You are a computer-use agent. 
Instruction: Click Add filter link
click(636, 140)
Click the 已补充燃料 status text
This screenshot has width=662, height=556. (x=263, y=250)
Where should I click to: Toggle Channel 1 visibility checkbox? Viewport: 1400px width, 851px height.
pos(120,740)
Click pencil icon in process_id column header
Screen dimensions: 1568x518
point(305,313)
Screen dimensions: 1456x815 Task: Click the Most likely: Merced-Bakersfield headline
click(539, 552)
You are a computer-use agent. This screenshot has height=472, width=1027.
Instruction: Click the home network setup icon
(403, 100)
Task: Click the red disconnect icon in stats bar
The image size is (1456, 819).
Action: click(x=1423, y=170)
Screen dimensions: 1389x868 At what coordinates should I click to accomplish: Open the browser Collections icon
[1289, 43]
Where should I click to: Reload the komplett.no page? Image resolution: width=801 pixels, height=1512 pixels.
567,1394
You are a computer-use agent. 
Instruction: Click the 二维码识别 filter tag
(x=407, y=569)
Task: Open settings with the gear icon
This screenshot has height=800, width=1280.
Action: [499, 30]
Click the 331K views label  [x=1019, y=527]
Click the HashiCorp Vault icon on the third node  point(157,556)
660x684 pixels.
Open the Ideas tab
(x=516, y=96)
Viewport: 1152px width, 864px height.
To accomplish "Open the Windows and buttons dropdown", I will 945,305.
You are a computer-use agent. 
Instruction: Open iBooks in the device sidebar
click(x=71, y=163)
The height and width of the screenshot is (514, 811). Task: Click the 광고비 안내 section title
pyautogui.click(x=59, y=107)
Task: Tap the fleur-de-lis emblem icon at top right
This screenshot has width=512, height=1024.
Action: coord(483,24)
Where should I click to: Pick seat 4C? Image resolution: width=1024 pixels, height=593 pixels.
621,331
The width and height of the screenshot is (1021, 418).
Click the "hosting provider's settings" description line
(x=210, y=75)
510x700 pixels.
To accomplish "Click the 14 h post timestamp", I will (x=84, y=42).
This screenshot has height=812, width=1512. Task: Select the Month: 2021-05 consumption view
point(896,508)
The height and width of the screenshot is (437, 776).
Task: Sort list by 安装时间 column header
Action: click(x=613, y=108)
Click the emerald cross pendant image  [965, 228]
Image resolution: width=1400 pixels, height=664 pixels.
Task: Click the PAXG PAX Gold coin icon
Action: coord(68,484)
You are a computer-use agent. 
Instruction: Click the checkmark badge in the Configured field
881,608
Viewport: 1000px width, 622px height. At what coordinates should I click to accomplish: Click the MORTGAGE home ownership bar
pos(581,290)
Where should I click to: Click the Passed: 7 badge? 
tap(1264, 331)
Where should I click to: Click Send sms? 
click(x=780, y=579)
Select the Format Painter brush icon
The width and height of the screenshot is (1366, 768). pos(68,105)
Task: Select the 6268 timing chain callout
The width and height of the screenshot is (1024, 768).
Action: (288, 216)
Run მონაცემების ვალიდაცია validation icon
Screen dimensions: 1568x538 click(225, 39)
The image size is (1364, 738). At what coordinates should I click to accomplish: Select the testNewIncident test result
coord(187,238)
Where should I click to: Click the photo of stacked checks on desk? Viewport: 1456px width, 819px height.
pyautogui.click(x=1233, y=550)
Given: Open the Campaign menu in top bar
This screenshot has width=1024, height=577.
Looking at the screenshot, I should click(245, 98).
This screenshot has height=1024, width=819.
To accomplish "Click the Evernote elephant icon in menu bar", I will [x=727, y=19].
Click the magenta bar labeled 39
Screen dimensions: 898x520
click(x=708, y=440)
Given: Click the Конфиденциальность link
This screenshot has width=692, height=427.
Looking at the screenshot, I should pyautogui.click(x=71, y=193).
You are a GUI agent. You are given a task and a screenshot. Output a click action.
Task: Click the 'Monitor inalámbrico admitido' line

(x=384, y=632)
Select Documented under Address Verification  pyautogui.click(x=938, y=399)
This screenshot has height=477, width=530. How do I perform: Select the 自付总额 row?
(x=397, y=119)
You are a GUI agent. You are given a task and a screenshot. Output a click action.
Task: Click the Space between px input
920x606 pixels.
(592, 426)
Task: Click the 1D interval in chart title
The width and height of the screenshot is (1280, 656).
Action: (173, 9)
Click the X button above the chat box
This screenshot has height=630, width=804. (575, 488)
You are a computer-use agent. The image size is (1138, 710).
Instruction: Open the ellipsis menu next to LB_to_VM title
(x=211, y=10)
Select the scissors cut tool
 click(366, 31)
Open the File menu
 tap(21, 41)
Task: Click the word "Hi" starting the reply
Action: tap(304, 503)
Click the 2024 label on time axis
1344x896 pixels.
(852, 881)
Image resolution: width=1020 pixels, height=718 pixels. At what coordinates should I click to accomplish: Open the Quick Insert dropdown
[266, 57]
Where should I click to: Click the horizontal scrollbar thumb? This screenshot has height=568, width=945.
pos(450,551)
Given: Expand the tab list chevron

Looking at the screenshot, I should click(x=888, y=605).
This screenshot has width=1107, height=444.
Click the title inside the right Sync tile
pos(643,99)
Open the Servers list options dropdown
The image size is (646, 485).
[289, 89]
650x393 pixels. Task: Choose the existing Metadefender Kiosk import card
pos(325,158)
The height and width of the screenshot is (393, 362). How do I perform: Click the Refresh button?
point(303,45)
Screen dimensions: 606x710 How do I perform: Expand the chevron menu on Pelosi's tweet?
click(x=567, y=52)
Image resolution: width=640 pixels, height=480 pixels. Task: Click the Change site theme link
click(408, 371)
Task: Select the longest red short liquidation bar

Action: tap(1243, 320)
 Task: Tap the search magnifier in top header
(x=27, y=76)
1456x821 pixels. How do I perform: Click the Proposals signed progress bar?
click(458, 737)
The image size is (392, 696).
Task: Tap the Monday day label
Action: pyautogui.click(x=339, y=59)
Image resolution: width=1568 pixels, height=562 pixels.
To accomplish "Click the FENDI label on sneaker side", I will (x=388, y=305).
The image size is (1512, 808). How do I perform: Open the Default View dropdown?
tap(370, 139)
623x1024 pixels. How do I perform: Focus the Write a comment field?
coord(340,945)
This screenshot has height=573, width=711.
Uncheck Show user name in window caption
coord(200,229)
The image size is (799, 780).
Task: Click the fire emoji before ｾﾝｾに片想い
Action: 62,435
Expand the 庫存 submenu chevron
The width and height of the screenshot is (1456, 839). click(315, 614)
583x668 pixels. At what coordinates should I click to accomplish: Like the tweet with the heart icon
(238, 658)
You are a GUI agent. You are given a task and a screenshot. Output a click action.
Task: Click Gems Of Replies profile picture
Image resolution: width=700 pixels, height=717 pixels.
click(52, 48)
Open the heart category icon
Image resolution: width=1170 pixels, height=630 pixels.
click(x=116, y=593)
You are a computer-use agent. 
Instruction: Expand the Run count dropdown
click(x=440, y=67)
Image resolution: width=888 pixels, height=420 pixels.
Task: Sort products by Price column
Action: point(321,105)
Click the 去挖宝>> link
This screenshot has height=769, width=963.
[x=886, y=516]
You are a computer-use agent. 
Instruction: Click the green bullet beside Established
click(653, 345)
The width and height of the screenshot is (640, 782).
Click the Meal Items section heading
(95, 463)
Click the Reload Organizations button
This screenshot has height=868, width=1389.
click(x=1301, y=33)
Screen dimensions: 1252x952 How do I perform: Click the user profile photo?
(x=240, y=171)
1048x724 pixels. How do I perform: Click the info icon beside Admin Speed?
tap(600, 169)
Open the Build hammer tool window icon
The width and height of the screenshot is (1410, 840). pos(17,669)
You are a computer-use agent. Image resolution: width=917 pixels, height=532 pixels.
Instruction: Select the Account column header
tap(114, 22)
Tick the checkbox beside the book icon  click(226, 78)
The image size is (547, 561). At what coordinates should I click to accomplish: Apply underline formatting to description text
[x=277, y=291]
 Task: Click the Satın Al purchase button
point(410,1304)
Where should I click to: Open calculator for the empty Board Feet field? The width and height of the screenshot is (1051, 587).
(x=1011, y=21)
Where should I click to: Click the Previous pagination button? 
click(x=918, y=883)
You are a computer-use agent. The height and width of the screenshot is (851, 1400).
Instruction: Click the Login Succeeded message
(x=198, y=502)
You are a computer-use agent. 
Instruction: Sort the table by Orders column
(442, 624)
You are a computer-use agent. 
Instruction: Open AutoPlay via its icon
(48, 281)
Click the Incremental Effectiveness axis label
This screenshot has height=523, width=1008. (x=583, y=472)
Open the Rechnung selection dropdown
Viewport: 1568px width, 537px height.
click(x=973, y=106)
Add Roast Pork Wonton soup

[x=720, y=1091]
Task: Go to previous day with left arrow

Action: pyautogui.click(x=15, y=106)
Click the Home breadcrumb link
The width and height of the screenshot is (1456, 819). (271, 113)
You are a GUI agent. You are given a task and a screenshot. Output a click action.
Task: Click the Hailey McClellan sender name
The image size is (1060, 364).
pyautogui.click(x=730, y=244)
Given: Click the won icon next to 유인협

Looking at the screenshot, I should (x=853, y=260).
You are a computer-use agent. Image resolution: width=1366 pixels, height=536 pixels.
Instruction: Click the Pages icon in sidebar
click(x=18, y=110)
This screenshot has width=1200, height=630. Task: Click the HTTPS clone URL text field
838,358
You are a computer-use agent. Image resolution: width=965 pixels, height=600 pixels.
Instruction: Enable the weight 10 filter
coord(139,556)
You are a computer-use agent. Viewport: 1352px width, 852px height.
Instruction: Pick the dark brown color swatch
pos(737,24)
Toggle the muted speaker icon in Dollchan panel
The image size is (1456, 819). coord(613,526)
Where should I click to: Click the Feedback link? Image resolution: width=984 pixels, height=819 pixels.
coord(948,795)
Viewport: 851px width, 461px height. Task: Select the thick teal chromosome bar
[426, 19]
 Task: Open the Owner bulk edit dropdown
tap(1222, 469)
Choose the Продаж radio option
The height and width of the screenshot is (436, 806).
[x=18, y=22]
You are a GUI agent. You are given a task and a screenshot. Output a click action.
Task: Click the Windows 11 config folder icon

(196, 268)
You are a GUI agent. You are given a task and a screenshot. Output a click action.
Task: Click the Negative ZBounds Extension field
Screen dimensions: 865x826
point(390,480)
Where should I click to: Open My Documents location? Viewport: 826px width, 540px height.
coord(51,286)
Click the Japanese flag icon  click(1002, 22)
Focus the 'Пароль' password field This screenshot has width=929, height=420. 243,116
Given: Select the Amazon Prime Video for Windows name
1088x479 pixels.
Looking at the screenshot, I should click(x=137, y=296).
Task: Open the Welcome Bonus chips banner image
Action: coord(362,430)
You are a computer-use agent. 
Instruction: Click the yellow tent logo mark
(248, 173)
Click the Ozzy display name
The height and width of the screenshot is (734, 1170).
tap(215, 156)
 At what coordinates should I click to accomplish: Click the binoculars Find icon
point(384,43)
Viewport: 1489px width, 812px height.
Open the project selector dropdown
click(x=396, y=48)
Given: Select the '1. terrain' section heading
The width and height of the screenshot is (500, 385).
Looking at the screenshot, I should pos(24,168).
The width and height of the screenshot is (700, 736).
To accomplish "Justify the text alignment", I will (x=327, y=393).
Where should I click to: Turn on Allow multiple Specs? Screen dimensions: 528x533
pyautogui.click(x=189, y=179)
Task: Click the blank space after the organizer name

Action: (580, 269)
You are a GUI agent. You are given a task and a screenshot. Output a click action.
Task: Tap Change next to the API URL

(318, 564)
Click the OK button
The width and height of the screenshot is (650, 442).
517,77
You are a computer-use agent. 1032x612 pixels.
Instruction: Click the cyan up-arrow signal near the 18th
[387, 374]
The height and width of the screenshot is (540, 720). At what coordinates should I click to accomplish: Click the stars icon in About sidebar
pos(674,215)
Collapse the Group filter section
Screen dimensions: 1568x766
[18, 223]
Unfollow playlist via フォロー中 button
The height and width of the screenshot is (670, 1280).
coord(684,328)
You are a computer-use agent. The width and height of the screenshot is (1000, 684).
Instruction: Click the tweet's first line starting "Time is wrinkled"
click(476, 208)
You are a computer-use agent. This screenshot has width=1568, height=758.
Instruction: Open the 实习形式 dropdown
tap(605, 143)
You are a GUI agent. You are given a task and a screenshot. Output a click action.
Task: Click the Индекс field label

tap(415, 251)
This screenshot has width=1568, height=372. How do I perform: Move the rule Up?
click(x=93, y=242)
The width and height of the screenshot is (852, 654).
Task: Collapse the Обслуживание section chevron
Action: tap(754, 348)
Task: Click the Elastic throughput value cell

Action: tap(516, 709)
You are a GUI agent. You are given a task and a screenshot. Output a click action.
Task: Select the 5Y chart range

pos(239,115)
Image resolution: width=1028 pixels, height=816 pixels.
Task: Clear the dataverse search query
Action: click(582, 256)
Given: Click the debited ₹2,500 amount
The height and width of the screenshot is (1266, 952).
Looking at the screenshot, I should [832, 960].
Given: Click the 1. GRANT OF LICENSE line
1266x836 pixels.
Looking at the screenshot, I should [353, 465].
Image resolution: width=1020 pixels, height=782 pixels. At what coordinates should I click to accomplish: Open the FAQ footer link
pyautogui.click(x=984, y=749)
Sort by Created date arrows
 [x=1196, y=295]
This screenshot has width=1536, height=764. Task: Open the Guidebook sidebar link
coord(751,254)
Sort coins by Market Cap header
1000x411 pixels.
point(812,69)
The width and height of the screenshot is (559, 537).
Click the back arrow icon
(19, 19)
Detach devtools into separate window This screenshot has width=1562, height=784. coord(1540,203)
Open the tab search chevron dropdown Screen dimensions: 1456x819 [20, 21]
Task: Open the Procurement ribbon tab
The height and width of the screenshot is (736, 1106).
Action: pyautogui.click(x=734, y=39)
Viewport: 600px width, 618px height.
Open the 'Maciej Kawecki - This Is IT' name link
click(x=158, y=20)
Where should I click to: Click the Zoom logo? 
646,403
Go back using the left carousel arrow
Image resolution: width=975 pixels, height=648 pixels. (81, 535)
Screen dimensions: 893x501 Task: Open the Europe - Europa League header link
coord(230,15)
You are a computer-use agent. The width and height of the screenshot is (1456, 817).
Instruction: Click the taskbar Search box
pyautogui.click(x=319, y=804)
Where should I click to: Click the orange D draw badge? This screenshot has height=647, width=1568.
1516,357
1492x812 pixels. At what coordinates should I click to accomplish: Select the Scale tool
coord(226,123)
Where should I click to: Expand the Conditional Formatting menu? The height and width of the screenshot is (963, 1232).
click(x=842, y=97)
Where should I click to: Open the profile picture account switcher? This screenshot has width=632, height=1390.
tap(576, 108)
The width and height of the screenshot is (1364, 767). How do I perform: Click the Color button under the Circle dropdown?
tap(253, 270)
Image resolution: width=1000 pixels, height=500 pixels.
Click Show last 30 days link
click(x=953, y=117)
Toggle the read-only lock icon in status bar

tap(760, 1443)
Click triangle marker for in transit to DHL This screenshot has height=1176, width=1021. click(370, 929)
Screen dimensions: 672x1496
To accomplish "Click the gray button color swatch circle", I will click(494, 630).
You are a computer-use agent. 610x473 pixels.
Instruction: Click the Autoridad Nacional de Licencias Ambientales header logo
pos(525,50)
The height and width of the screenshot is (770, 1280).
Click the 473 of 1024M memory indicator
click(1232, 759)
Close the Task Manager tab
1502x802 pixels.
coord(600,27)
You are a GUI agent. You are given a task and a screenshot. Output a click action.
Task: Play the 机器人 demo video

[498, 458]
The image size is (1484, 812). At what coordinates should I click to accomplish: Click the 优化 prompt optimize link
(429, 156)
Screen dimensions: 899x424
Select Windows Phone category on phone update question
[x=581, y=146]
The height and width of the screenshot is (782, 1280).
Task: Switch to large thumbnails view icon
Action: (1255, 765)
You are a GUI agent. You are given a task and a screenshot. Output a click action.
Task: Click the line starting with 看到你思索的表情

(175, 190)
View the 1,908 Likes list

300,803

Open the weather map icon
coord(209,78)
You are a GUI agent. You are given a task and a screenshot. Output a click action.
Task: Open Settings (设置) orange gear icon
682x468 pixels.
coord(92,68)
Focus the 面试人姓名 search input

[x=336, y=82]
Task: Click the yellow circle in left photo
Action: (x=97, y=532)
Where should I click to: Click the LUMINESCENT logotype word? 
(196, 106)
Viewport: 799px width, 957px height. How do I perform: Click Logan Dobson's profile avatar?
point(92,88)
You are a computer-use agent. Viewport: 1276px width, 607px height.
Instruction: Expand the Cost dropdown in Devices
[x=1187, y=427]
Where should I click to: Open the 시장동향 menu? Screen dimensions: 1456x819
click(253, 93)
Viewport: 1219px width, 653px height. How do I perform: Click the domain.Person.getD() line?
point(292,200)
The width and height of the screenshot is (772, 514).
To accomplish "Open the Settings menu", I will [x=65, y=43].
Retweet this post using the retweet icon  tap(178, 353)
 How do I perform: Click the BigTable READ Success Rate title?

> **Task objective**
Locate each line above that contains the word "user" and copy those lines out in full.

> **Exercise output**
Uncheck Show user name in window caption
Screen dimensions: 1252x952 How do I perform: Click the user profile photo?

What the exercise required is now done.